(Beginning of TEXT SHOWN)

We need to understand health in relational terms: What kinds
of relationships do we have within and among our communities?
How much violence is there? Discrimination? Poverty? How
do we treat one another? Do we “care” for one
another, as in, provide care for one another? We now know
that these relationships contribute to our health as individuals
and as a community.
We certainly have put the bulk of this country’s healthcare
resources into a highly technical, medicalized, acute care–oriented
system. But when you compare us as a nation to other industrialized
countries, our health status statistics aren’t good.
Relative to the healthcare structures of many other countries,
the U.S. system is extensive. So we need to look for other
explanations for our declining health status.
Q Do we need our political leaders to bring attention to
A Oh, absolutely. We have 44 million people who are uninsured.
About twice that many are underinsured. We need a national
conversation about community health that will take a bigger,
broader look: What does it mean to care? What would it mean
to be a healthy United States? Somerville or Medford? Moreover,
what would it mean to have a just healthcare system? We
need to bring together all interested parties in determining
that. I think it is a matter of social justice. It is not
just who gets the insurance card, but who decides what you
get with that insurance card. It shouldn’t only be
elected officials, physicians, and managed care administrators.
It should also be the very people who are going to be cared
for and paying for those services.
Q You feel that local communities have a moral responsibility
to provide care for their members. Why?
A Healthcare is in large measure a community good. People
often feel a stronger sense of responsibility to people
who live on their street or in their town than they do to
those three states over or 3,000 miles away on the other
coast. And, usually, healthcare is a local event. Unless
you have a particularly serious condition and financial
resources, you aren’t going to travel far to get care.
People choose primary-care providers geographically close
to them. Also implicit in healthcare-reform discussions
are particular values about who should pay, who’s
responsible. I just finished a health ethics and policy
course in the fall where we talked about what responsibility
you have to others regarding healthcare. Should your health
insurance only cover what you need, or are you willing to
share the financial risk with others? It’s very interesting
that insurance, when it started in this country, was often
a cooperative mutual aid endeavor. People kicked into a
pool of money, risking that they might not “use” their
monthly premium. But if they ended up in the hospital, then
that care would be paid for. Increasingly, insurance in
this country has become experience rated, where our premiums
reflect our individual risk. So what is our responsibility
to care for others? That question needs to be asked not
just at the national level, but within communities themselves.

(End of TEXT SHOWN)

» WHAT IS REQUIRED:
In the community health interview, repeat word for word everything from "We certainly have" down to "who are uninsured.".

(Beginning of EXERCISE DATA)

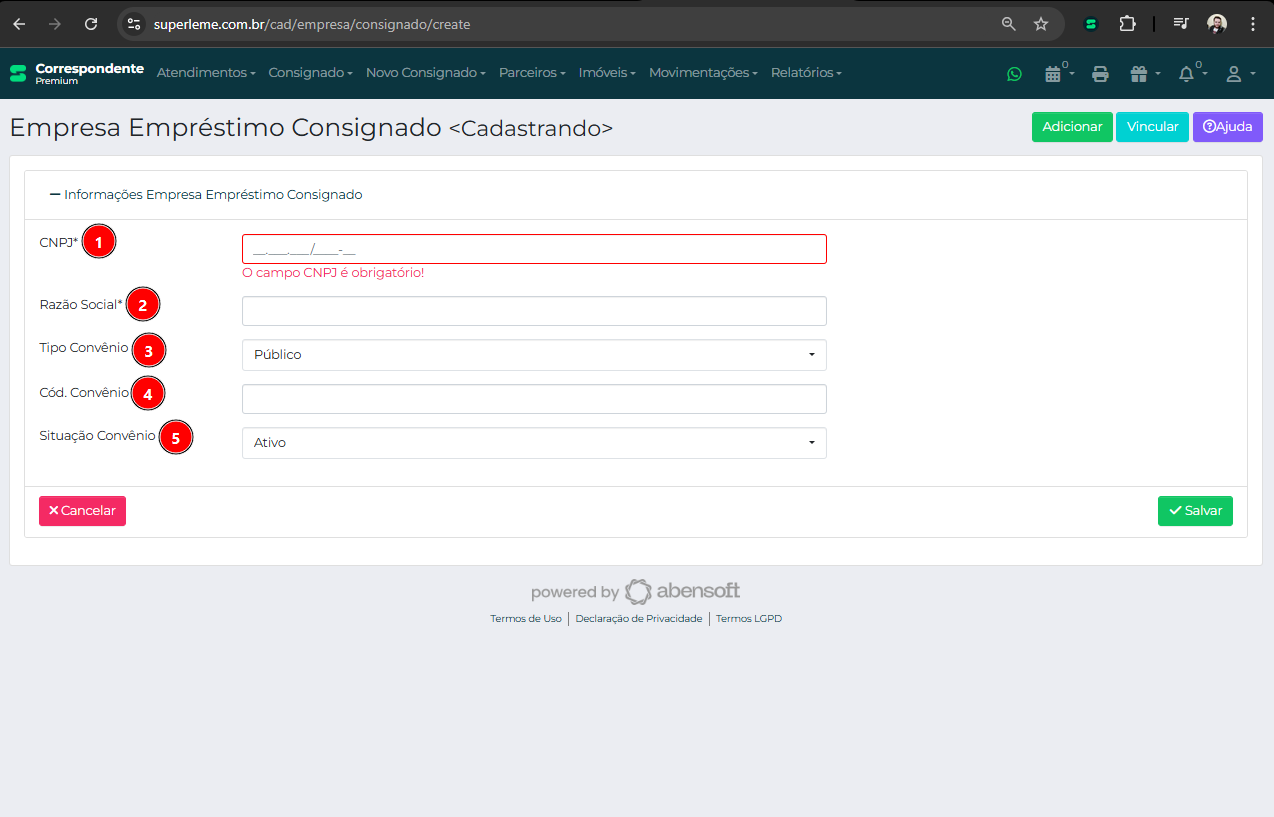The width and height of the screenshot is (1274, 817).
Task: Expand the Situação Convênio dropdown
Action: (534, 443)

(End of EXERCISE DATA)

» EXERCISE RESULT:
We certainly have put the bulk of this country’s healthcare
resources into a highly technical, medicalized, acute care–oriented
system. But when you compare us as a nation to other industrialized
countries, our health status statistics aren’t good.
Relative to the healthcare structures of many other countries,
the U.S. system is extensive. So we need to look for other
explanations for our declining health status.
Q Do we need our political leaders to bring attention to
A Oh, absolutely. We have 44 million people who are uninsured.